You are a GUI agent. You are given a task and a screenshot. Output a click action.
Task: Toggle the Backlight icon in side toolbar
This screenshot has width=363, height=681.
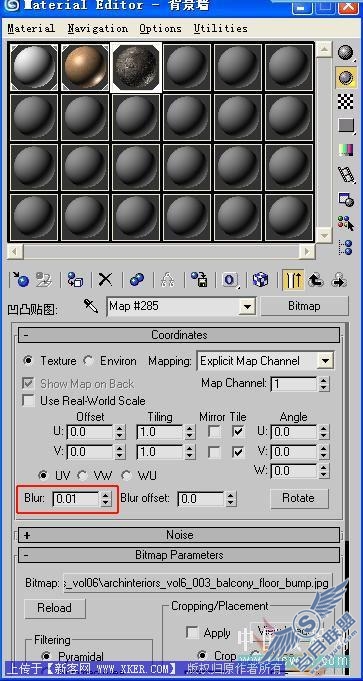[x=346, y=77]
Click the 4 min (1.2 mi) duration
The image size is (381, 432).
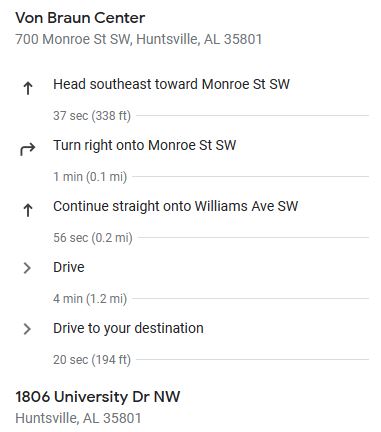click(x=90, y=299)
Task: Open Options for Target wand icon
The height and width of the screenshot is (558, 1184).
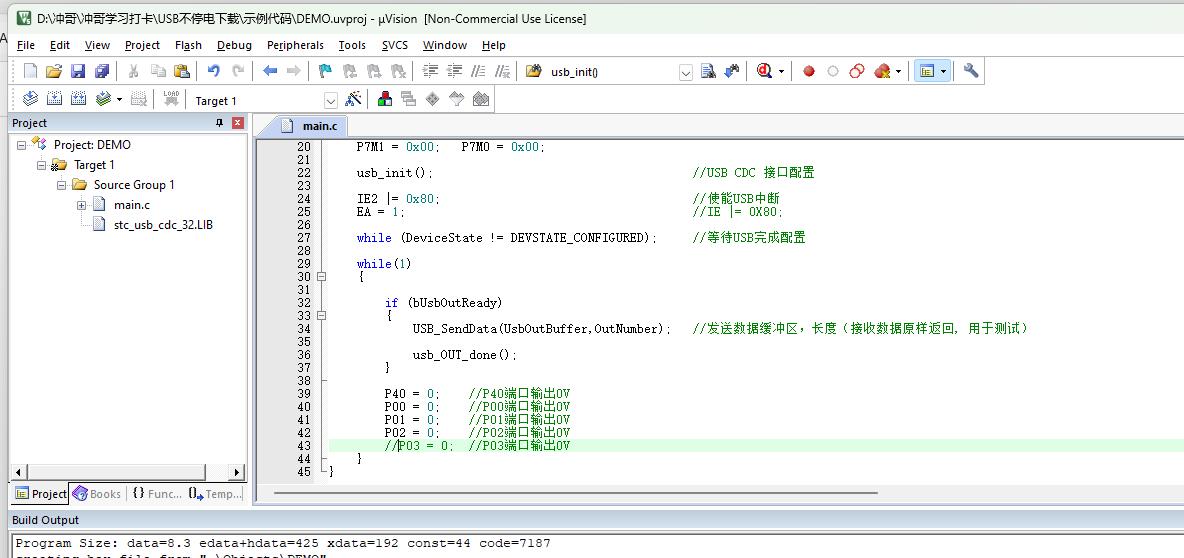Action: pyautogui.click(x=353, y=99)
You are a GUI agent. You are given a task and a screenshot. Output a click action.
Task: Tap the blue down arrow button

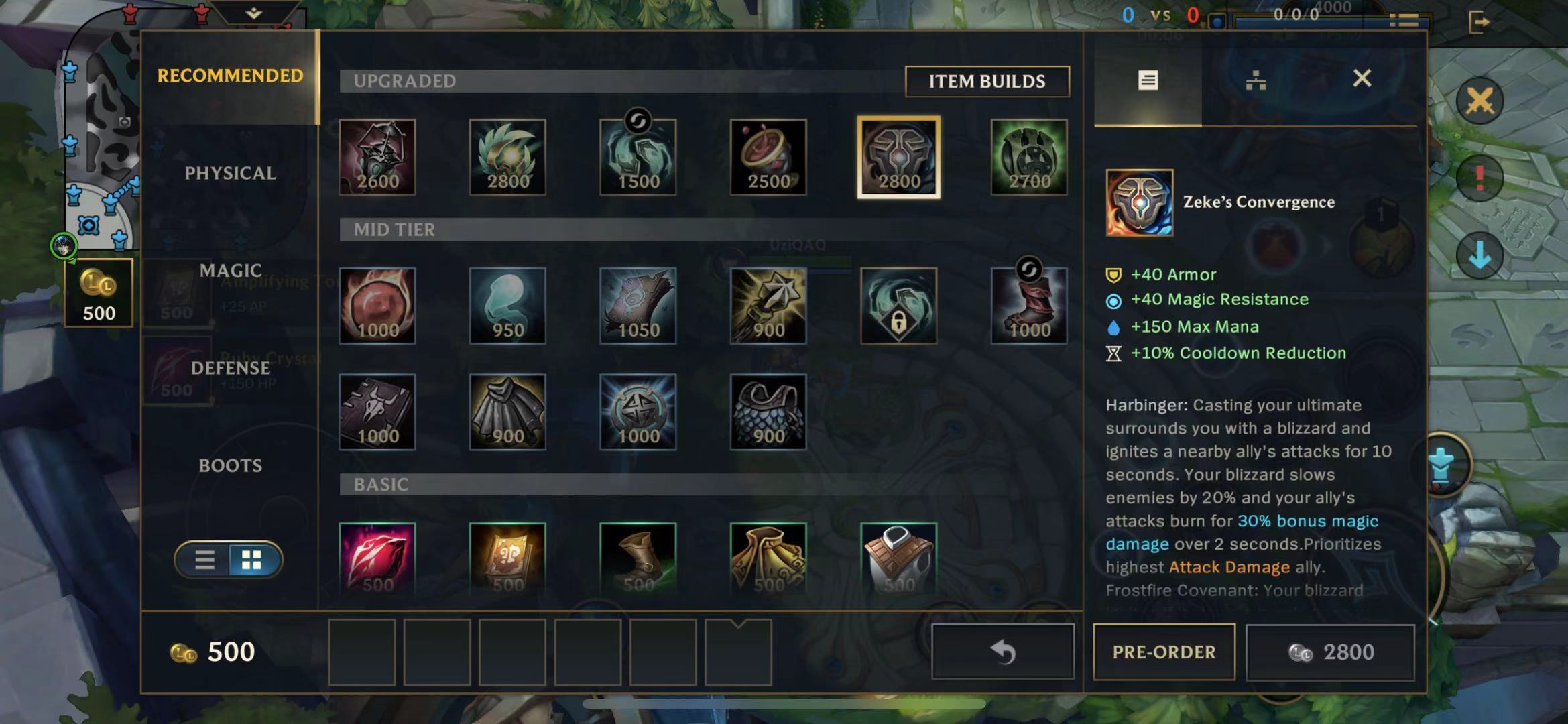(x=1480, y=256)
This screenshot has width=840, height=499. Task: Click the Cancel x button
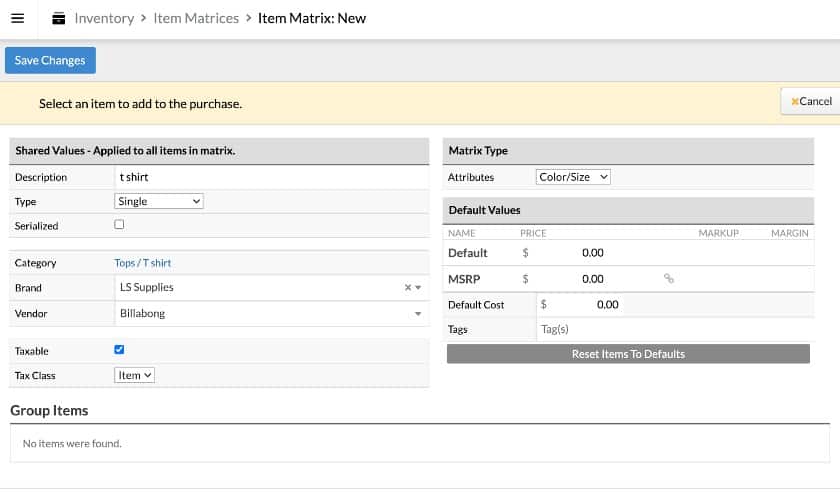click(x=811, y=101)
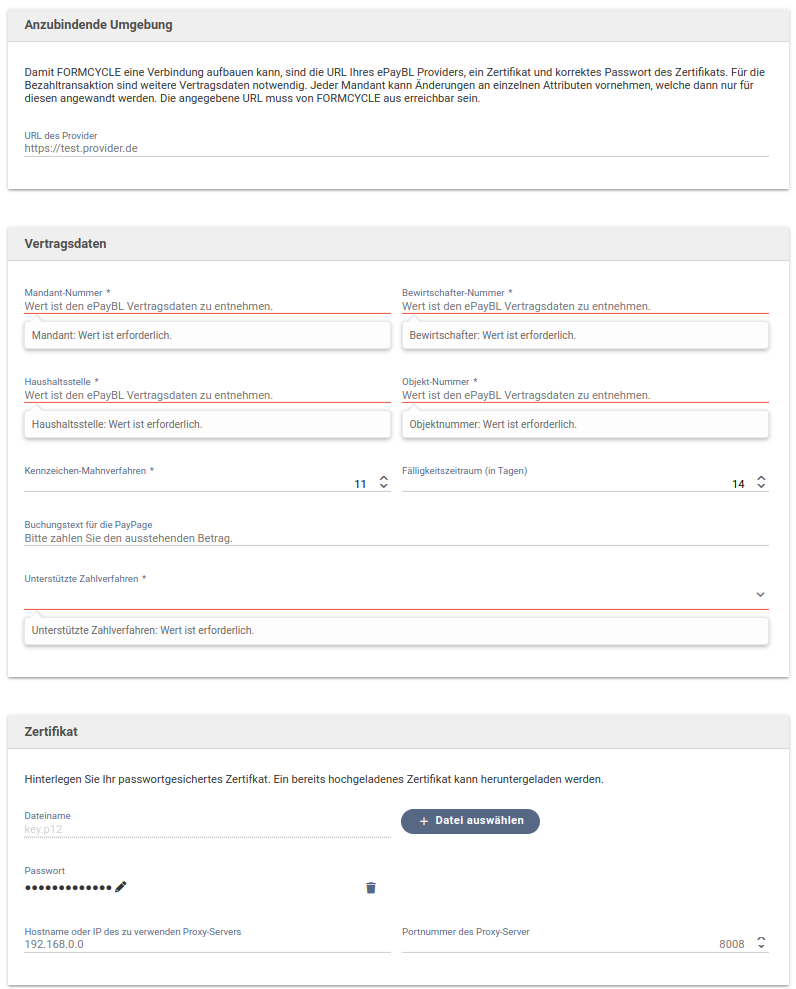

■ ■ ■

◆ **Task description**
For this listing, copy out every line that includes the word "icon".

◆ **Finished exercise**
Task: Toggle the Backlight icon in side toolbar
Task: Open Options for Target wand icon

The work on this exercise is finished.